Cet investissement d’un milliard d’euros dans les startups se fera, d’après Bruno Le Maire, « en fonds de fonds« , comme le fait parfois Bpifrance dans l’Hexagone, pour stimuler le secteur privé aujourd’hui peu performant quand il s’agit de financer les très gros tours de table, ceux qui font naître les licornes.
« Le fonds européen Scale-Up va rassembler 10 à 20 fonds pour un montant total minimal d’un milliard d’euros pour financer les champions technologiques européens et ainsi contribuer à avoir 10 supergéants de la tech valorisés chacun 100 milliards de dollars à l’horizon 2030 », a détaillé Bruno Le Maire.

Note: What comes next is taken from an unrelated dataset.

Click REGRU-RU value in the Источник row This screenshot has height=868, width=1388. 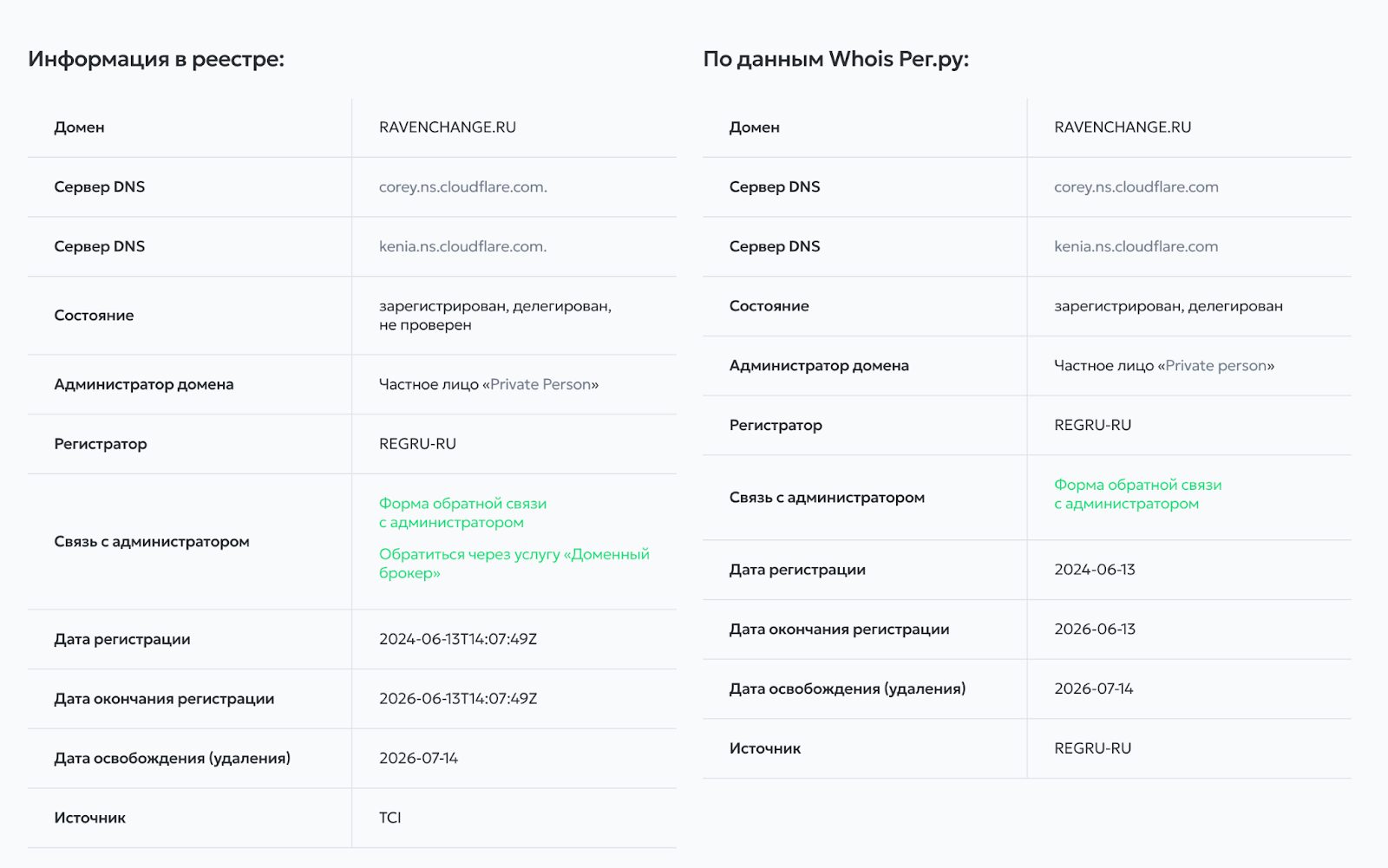click(1092, 749)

Pour l’heure, cet objectif de 10 supergéants valorisés au moins 100 milliards d’euros chacun, formulé à l’automne dernier par Emmanuel Macron, paraît très lointain. Aucune entreprise européenne de la tech ne s’approche aujourd’hui de ce niveau, même pas Spotify qui se situe autour des 70 milliards de dollars. Ce seuil symbolique a seulement été atteint et dépassé par les géants américains et chinois de la tech.
Pour Bruno Le Maire, combler la faiblesse du financement des très gros tours de table par des investisseurs européens pourrait contribuer à résorber ce problème. Mais c’est surtout une solution pour permettre aux fonds européens de prendre une part dans l’énorme gâteau des startups, qui font essentiellement appel à des fonds américains et asiatiques pour réaliser les grosses levées de fonds qui font d’elles des licornes et au-delà. En France par exemple, la quasi-totalité des 26 méga-levées de fonds de plus de 100 millions d’euros de 2021, ont été menées par des fonds étrangers hors-européens. « En Europe il n’y a que deux fonds de plus d’un milliard d’euros, Eurazeo et EQT, contre 40 fonds américains« , déplorait Cédric O, le secrétaire d’Etat à la Transition numérique, dans les colonnes de l’Usine Digitale en janvier dernier. Scale-Up Europe tente donc ici de rééquilibrer un peu la donne en donnant davantage d’options de financement aux startups européennes.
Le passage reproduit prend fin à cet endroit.